Rank Name Year Insured Property Losses*
1 Katrina 2005 $49 billion
2 Andrew 1992 $24.1 billion
3 Sandy 2012 $19.5 billion
4 Ike 2008 $13.8 billion
5 Wilma 2005 $12.9 billion
6 Charley 2004 $9.2 billion
7 Ivan 2004 $8.7 billion
8 Hugo 1989 $7.1 billion
9 Rita 2005 $6.7 billion
10 Frances 2004 $5.6 billion

*Adjusted for inflation; listed in 2015 dollars. Excludes flood damage covered by NFIP. Source: Property Claim Services (PCS®).

Saffir-Simpson Hurricane Wind Scale 

Category

Wind Speeds

Type of Damage Caused

1

74–95
mph

Some damage: Possible damage to roof, shingles, vinyl siding and gutters. Large tree branches may snap; shallowly rooted trees may topple. Possible power outages for a few to several days.

2

96–110
mph

Extensive damage: Major roof and siding damage possible. Shallowly rooted trees likely to snap or uproot and block roads. Power loss expected; could last several days to weeks.

3
(Major)

111–129
mph

Devastating damage: Major damage or removal of roof decking and gable ends possible. Trees may snap or uproot, blocking roads. Water and electricity will be unavailable for several days to weeks.

4
(Major)

130–156
mph

Catastrophic damage: Severe damage with loss of roof structure and/or exterior wall(s) possible. Trees will snap or uproot, and power poles will be downed; both will isolate residential areas. Power outages will last weeks to possibly months. Most of the area will be uninhabitable for weeks or months.

5
(Major)

157 or
higher mph

Catastrophic damage: Many homes will be destroyed, with total roof failure and wall collapse. Fallen trees and power poles will isolate residential areas. Power outages will last for weeks to possibly months. Most of the area will be uninhabitable for weeks or months.

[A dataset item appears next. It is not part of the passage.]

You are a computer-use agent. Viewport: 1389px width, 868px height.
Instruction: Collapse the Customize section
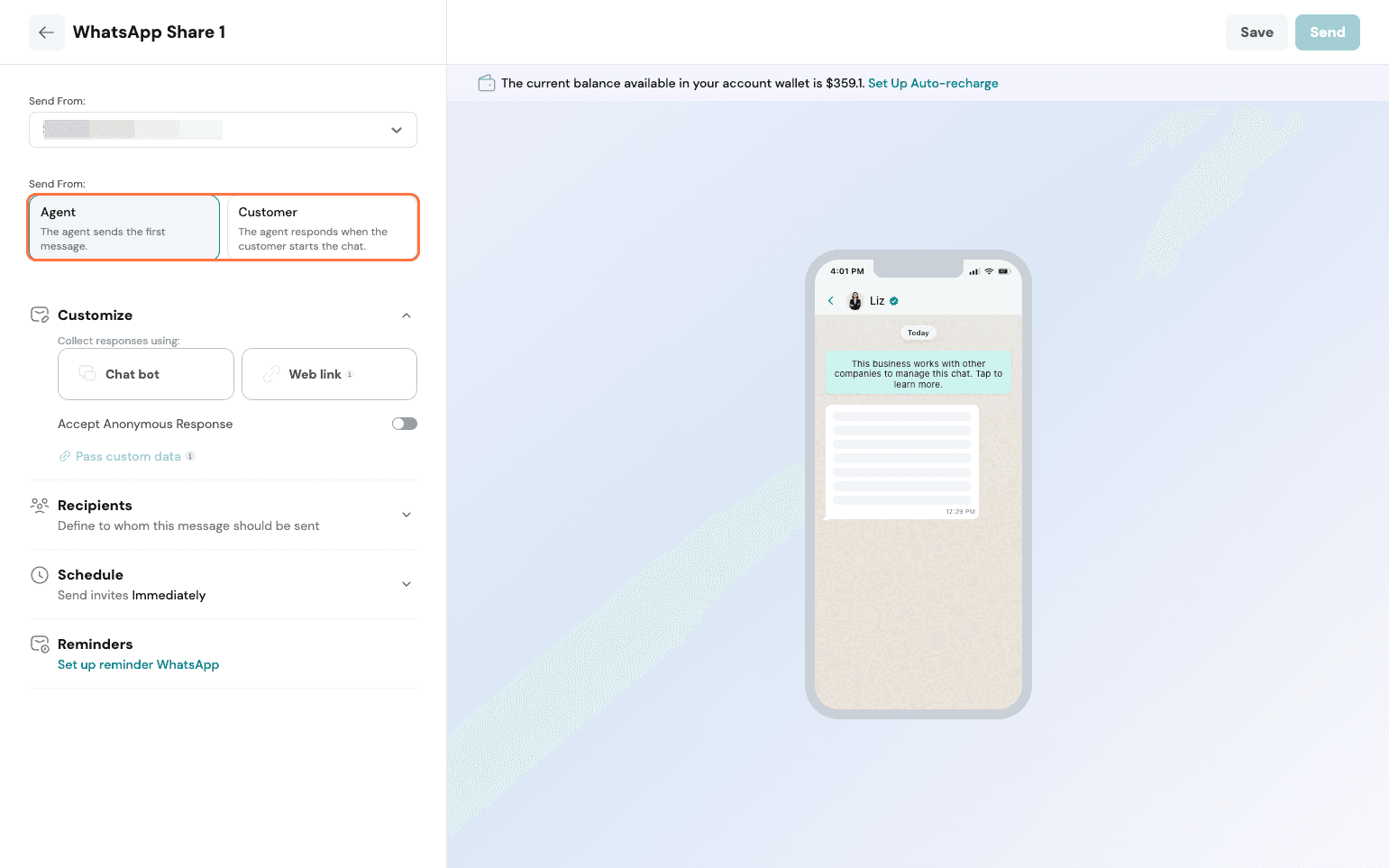[x=407, y=315]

Source: Based on NOAA’s National Hurricane Center page (http://www.nhc.noaa.gov/aboutsshws.php).

IBHS Hurricane Research

IBHS simulates the high winds and wind-driven rain conditions that generally occur during hurricanes, and conducts tests at its Research Center using full-scale one- and two-story residential and commercial buildings to:

  • Develop relationships between current test standards and performance of roofs in simulated windstorms.
  • Identify effective methods to provide backup water intrusion protection when primary roof cover is damaged.
  • Examine aging effects on roof performance during extreme weather events.
  • Develop cost-effective methods for retrofitting various roofing systems to mitigate damage and losses.

Watch vs. Warning

  • Hurricane Watch—A hurricane is possible within the specified area.
    • Issued 48 hours in advance of the anticipated storm.
  • Hurricane Warning—A hurricane is expected somewhere within the specified area.
    • Issued 36 hours in advance of the anticipated storm.
    • Can remain in effect when dangerous conditions (high water and/or waves) continue, even if winds may be less than hurricane.